Il premier italiano Enrico Letta incontra oggi il segretario di stato americano John Kerry insieme al presidente Netanyahu per discutere dei negoziati arabo-israeliani, ma il rappresentante della Casa Bianca dovrà render conto degli ultimi scandali.

John Kerry

Secondo il quotidiano francese Le Monde, la Nsa americana avrebbe intercettato le comunicazioni della Francia, ma anche di altri paesi europei. Dopo queste dichiarazioni, il comitato parlamentare sui servizi Copasir e il Garante della privacy hanno chiesto ieri chiarezza al governo su quanto accaduto in Italia.
Proprio ieri Claudio Fava, sulla base di alcuni colloqui che una delegazione del Comitato ha avuto tre settimane fa in una visita negli Usa, ha confermato che le comunicazioni italiane sono monitorate dall’America e che i servizi segreti di Roma ne sono al corrente.

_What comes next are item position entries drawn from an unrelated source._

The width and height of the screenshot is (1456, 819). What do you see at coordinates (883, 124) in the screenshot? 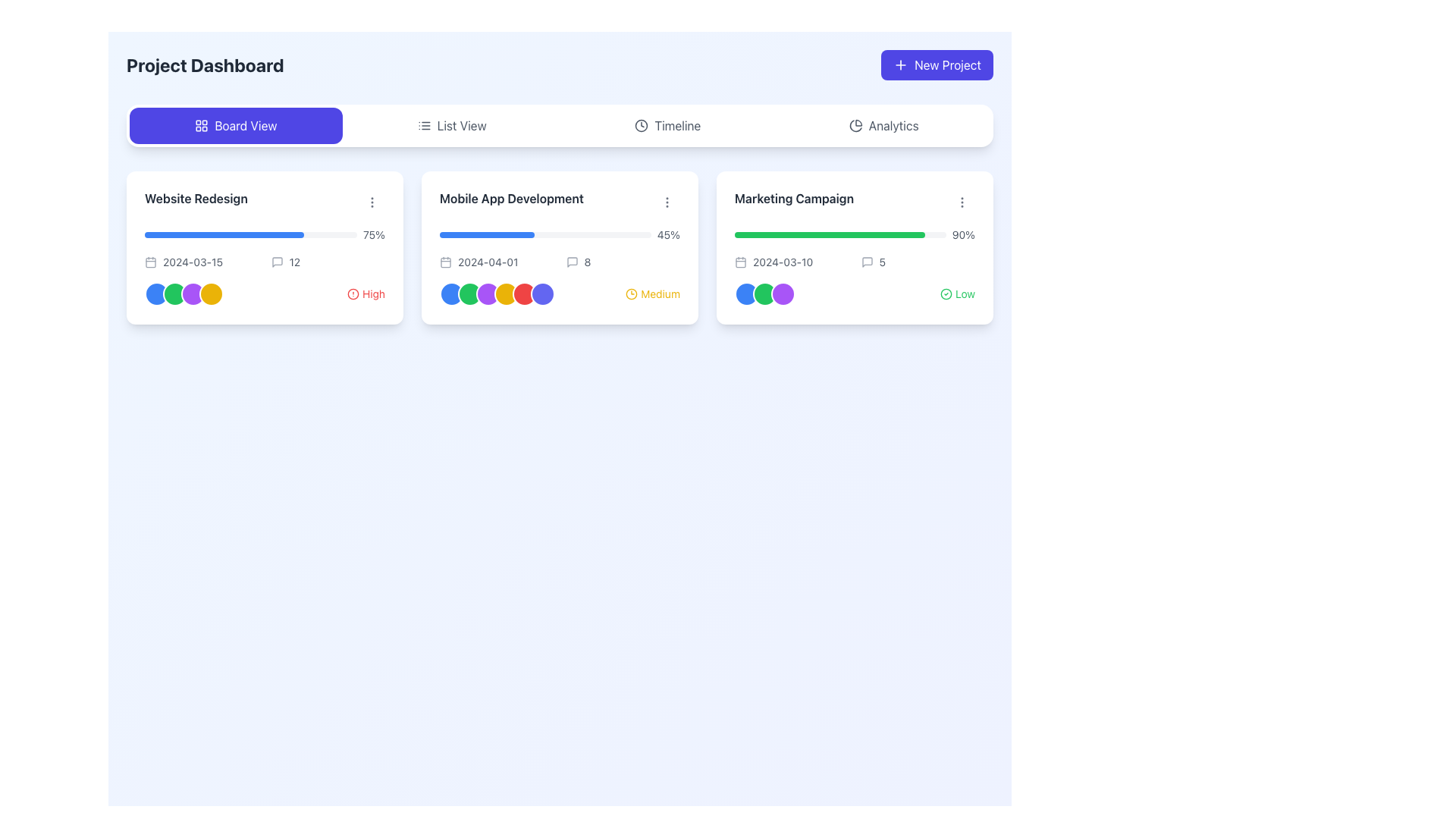
I see `the 'Analytics' button, which features a pie chart icon and is located in the top center of the interface` at bounding box center [883, 124].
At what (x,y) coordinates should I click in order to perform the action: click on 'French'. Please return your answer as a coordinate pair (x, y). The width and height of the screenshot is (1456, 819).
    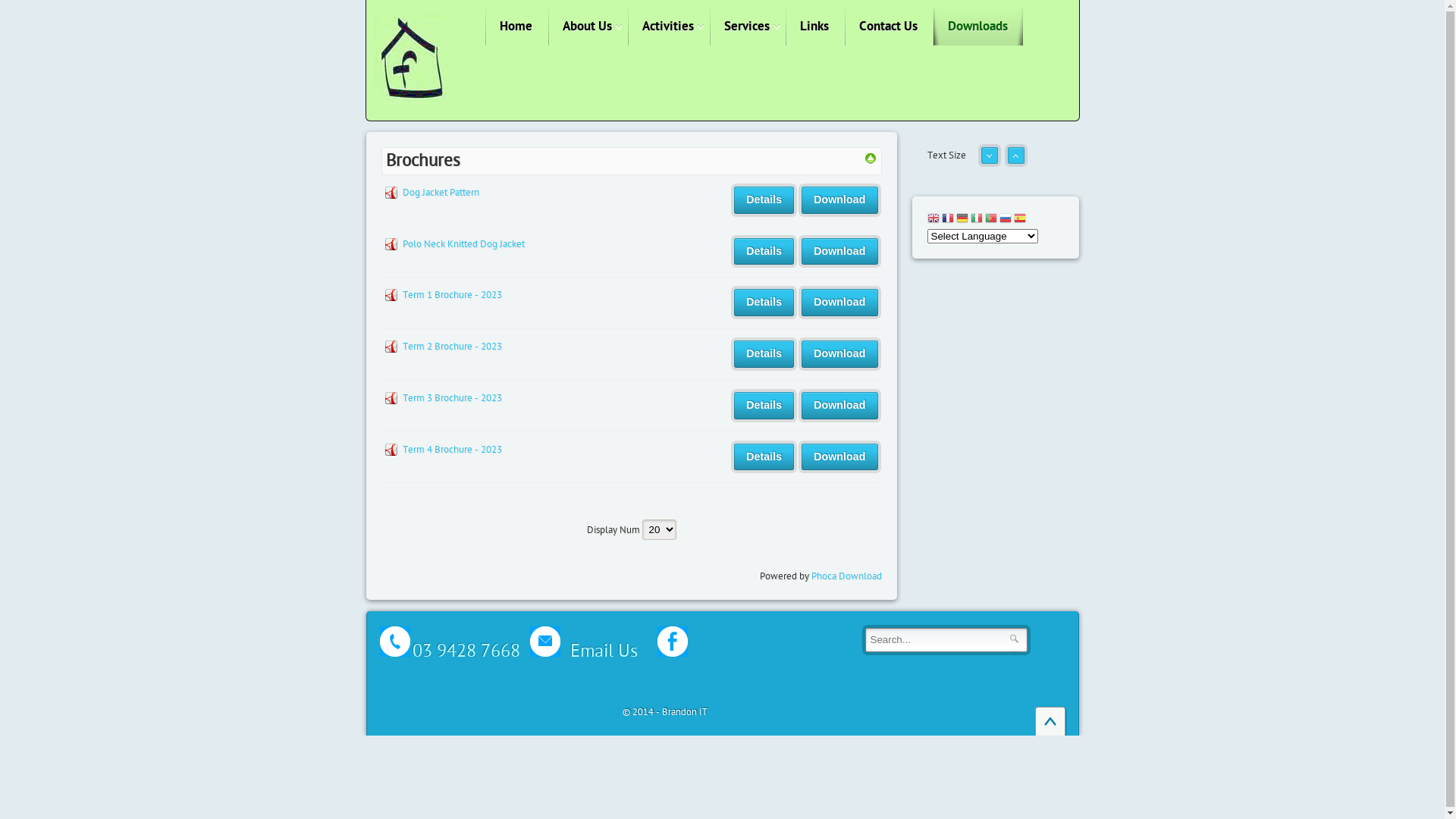
    Looking at the image, I should click on (941, 219).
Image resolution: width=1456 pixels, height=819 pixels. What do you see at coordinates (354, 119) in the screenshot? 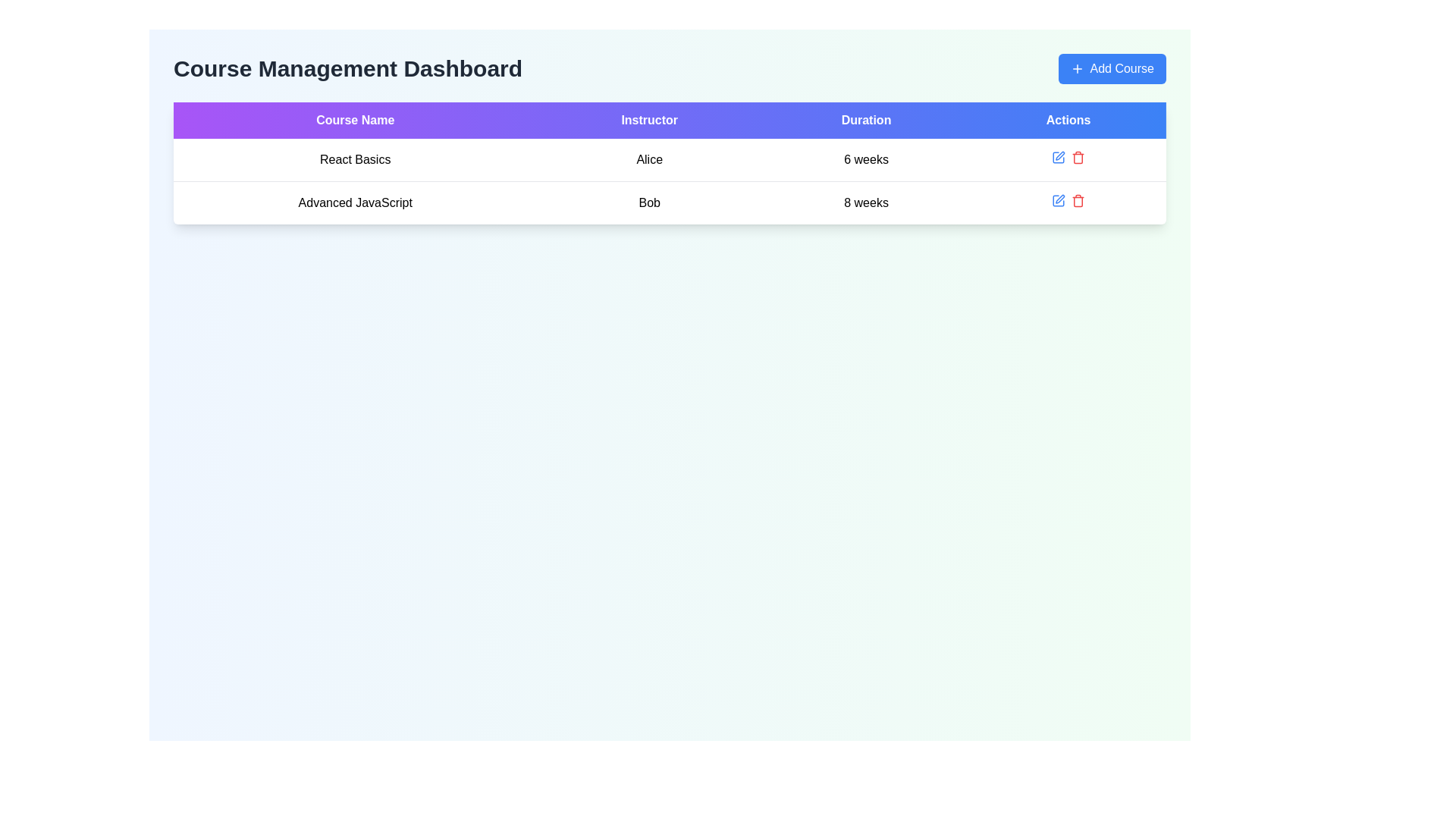
I see `the 'Course Name' label, which is a white text label centered within a gradient purple to blue background, located in the top-left segment of the header row` at bounding box center [354, 119].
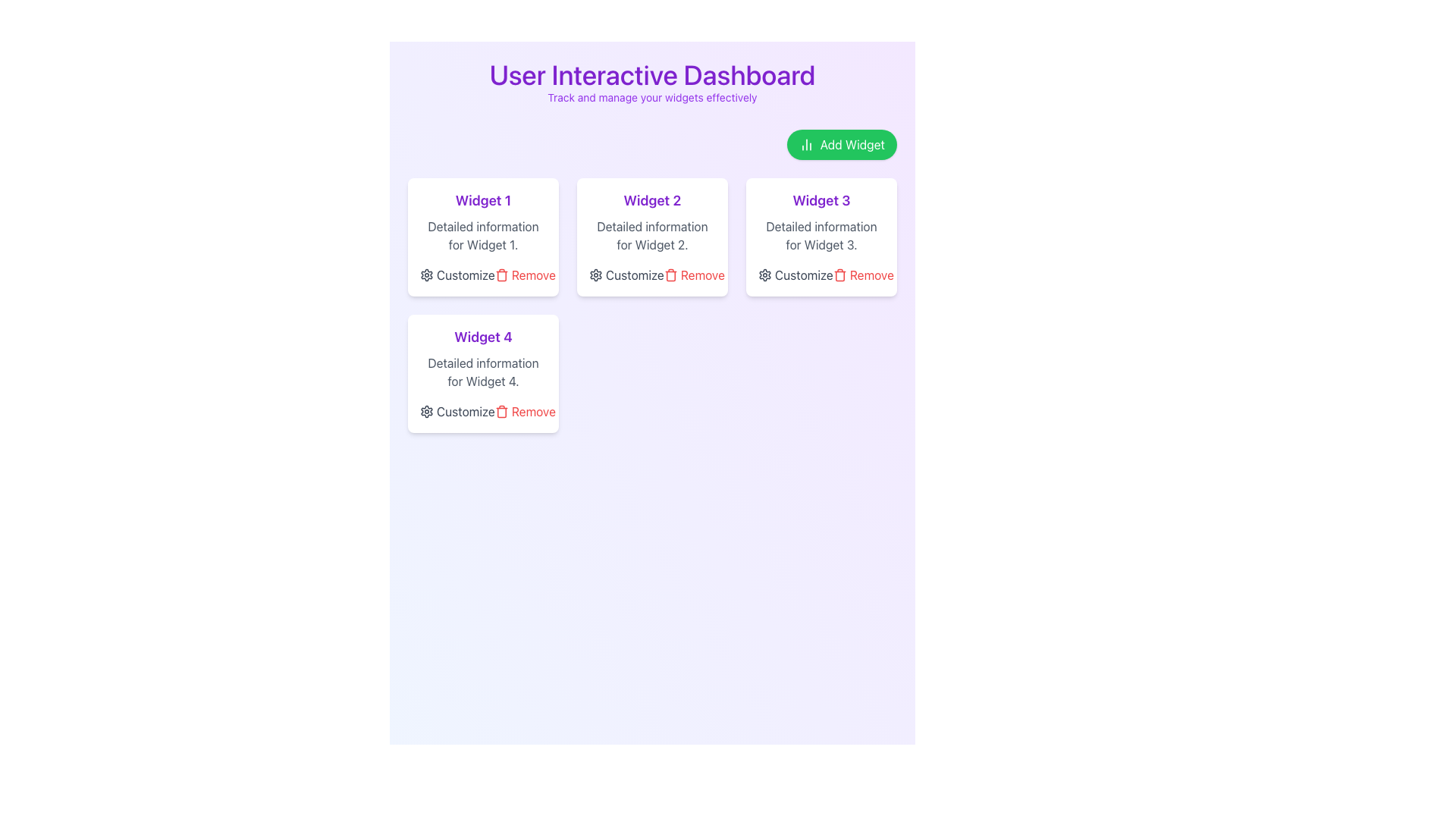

Diversa è l’opinione del presidente del Copasir, Giacomo Stucchi il quale ha affermato: “In tutti gli incontri abbiamo avuto la conferma che il Governo non sapeva del programma Prism. Quindi dire che i nostri servizi sapevano, quando non lo sapeva nemmeno il Governo, non è corretto. Fava ha dato una sua interpretazione“.